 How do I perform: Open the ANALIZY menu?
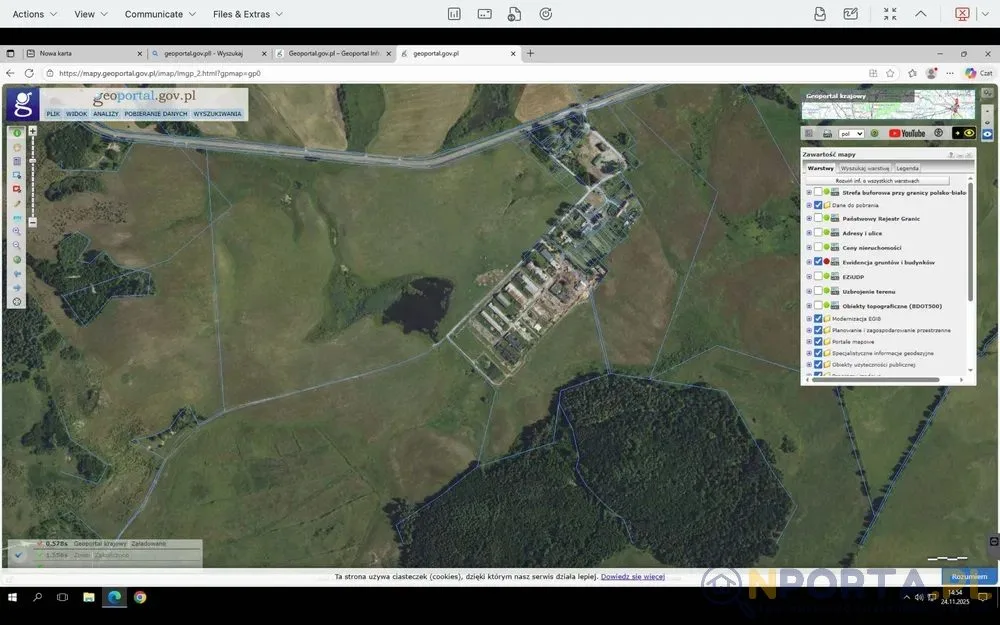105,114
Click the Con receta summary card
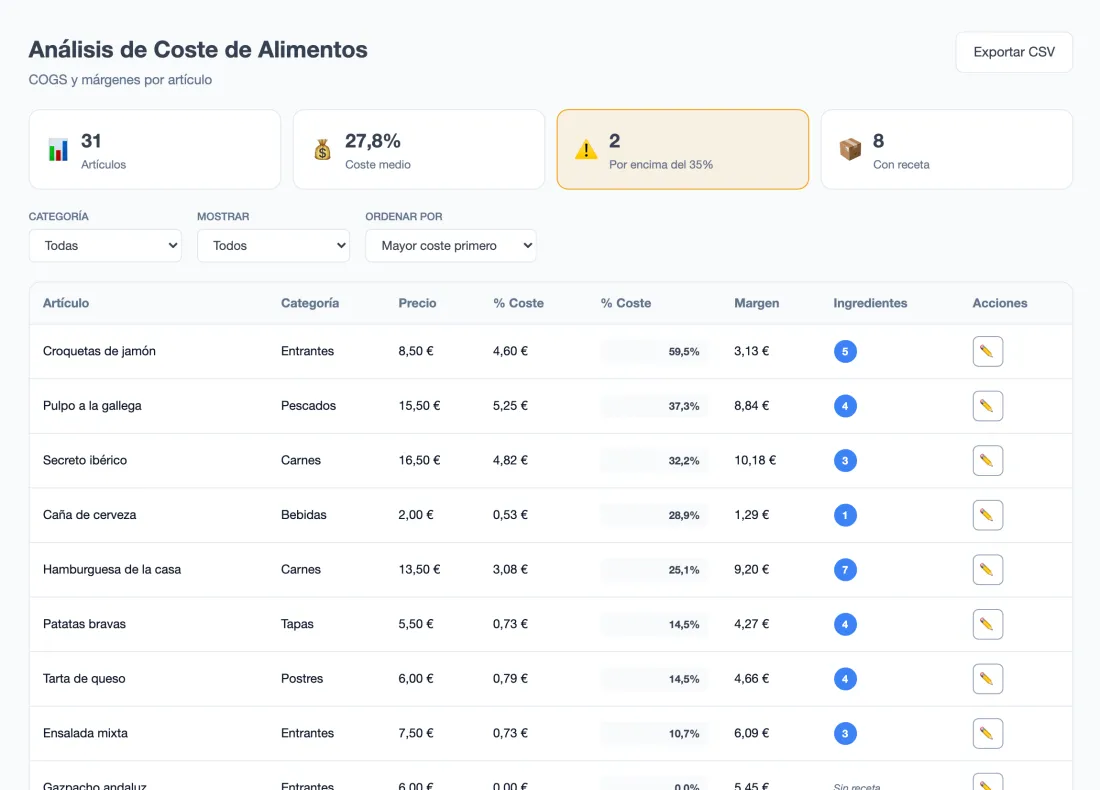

--

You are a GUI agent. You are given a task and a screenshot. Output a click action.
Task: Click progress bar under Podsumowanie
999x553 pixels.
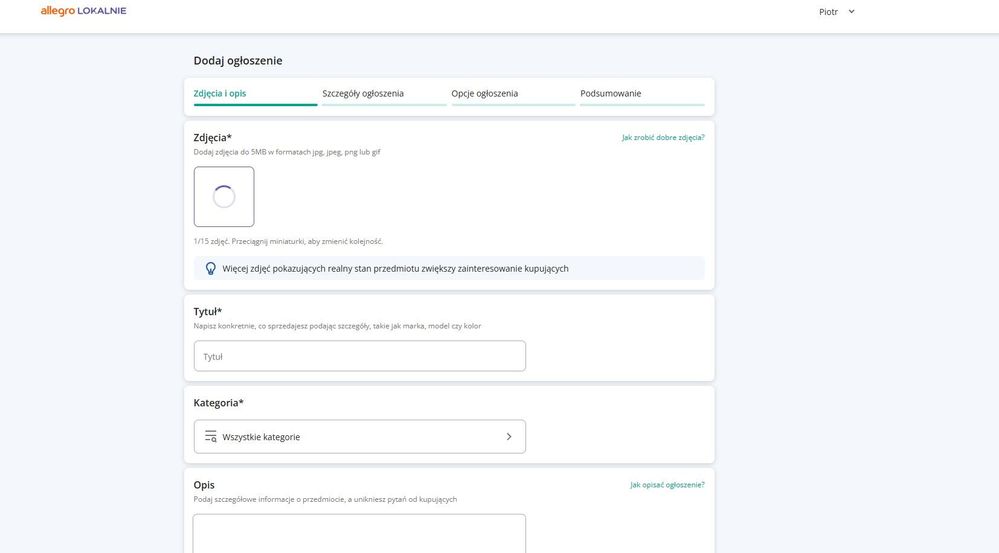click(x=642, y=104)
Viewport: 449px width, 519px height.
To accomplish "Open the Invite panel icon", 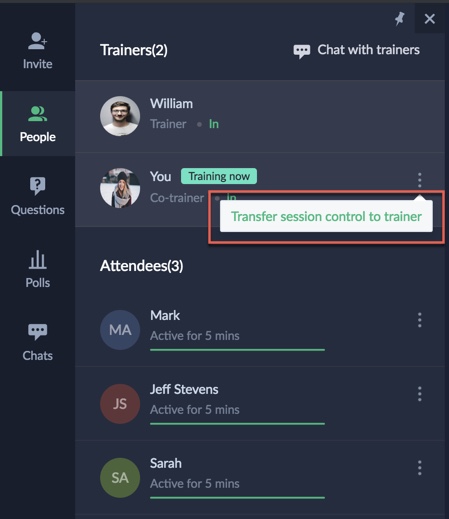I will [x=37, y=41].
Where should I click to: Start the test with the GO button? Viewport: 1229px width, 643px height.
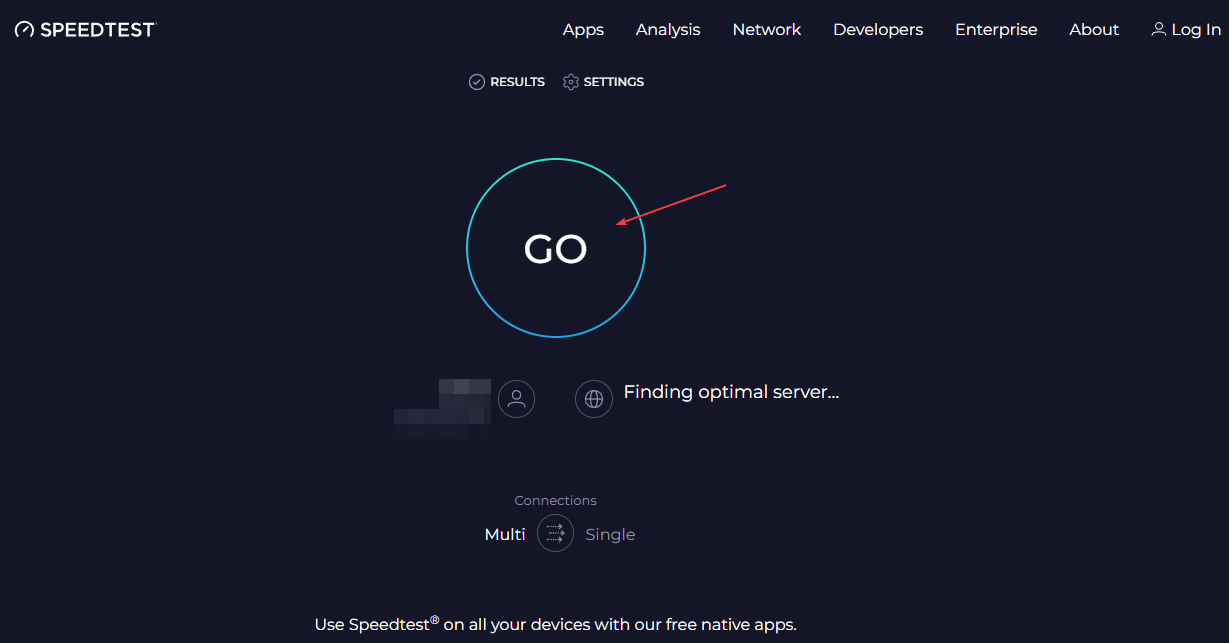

...

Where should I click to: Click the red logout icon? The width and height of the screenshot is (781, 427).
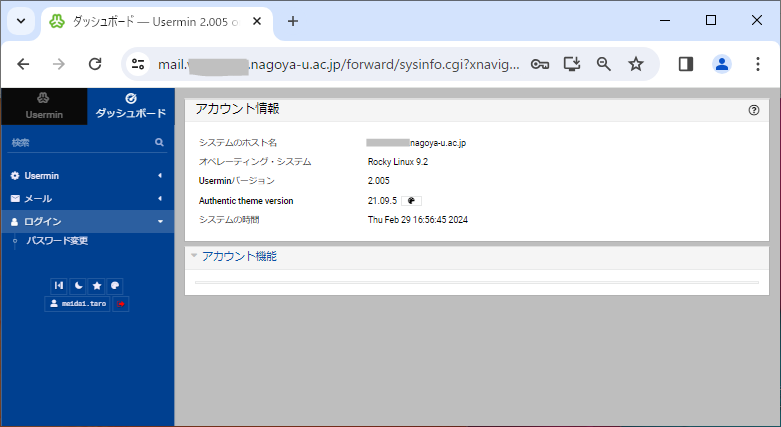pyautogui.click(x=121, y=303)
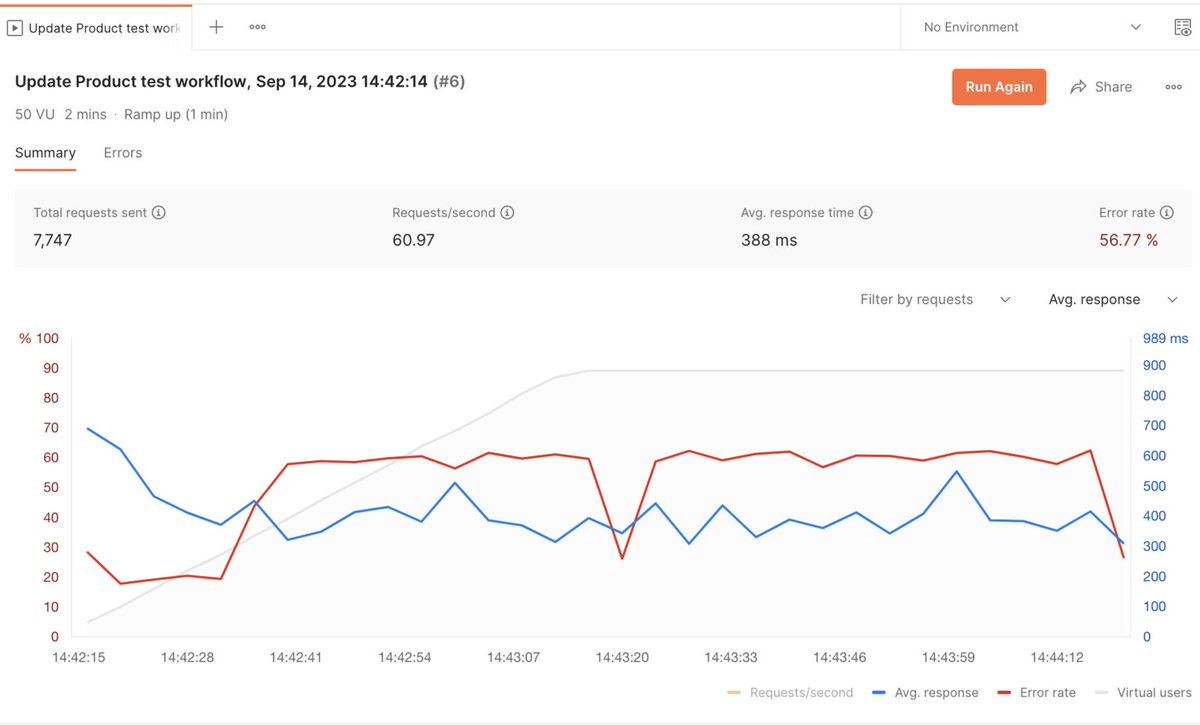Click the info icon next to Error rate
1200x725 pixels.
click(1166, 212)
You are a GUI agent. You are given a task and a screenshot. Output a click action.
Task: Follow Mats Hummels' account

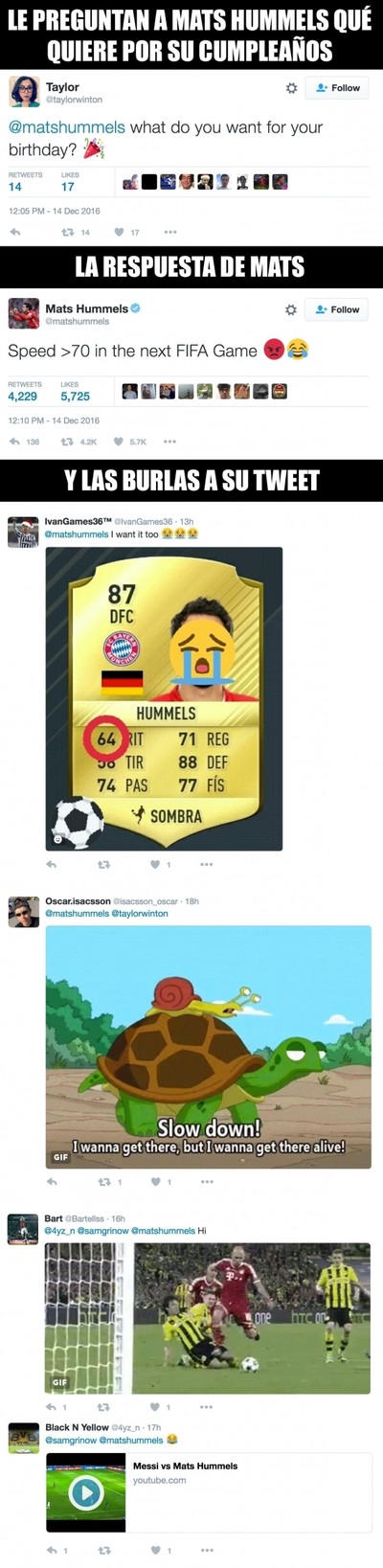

Required action: What to print is the stretch of entries from the line with "How do I perform: Open the ANALIZY menu?" up to and including the line with "Click the Con receta summary card". Please print it exactly and leave out the pictures.

Output of the task:
 How do I perform: Open the ANALIZY menu?
105,114
Click the Con receta summary card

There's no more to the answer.